Solution Sharing

3 Likes

This is how I did it. I think it’s a lot more intuitive than the provided solution:

def frequency_dictionary(words):
frequency = {}
for word in words:
if word in frequency:
frequency[word] += 1
else:
frequency[word] = 1
return frequency

13 Likes

I did it in one line
def frequency_dictionary(words):
return{key:(words.count(key)) for key in words}

12 Likes

That’s quadratic though, should be linear.
for example, a string of length 1000000 should take about 1000000 steps. Yours takes 1000000000000 steps

You can test this yourself:

# should complete in at the very most a second
frequency_dictionary('a' * 1000000)
2 Likes

Hi, ionatan,
My code is inefficient too right? How should it be solved, better to run a normal for loop and update a empty dict with key and count?

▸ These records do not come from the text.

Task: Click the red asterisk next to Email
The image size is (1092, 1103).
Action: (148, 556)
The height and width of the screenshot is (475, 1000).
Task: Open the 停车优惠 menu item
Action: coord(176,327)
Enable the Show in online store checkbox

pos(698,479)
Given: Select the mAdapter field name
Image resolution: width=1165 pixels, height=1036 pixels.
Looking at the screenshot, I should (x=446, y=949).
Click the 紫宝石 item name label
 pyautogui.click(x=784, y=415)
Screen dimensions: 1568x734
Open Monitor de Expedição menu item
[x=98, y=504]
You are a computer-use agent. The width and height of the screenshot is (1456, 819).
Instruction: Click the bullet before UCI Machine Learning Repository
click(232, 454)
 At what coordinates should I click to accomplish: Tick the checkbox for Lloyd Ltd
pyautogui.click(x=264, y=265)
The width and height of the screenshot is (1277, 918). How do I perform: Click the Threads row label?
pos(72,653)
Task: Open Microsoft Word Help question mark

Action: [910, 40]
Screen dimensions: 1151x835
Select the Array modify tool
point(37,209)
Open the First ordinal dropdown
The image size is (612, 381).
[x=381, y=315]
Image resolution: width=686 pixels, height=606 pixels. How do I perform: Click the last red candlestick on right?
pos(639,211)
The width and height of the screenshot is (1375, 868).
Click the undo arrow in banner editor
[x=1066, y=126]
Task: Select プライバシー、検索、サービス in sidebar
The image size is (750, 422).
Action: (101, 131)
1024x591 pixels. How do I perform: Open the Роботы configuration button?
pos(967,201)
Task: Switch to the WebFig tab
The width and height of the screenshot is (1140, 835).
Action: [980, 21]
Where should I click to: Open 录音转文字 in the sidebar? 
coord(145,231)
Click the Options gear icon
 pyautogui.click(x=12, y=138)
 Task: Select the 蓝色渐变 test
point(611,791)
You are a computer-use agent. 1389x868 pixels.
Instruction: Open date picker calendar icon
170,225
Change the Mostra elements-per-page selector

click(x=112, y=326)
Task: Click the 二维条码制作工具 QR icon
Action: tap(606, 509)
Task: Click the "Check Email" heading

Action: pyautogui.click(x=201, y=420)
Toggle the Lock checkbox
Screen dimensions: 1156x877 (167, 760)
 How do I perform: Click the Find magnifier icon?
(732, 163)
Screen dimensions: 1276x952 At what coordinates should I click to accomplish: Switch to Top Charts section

# Write your frequency_dictionary function here:
def frequency_dictionary(words):
  return {word:words.count(word) for word in words}
3 Likes

It’s exactly the same. Consider what count does. Expand its equivalent code:

def frequency_dictionary(words):
    counts = {}
    for word in words:
        count = 0
        for word_ in words:
            if word == word_:
                count += 1
        counts[word] = count
    return counts

What frequency_dictionary should be doing while iterating is to keep multiple running sums so the dict has to exist before you start iterating. For each value, add 1 to the corresponding sum.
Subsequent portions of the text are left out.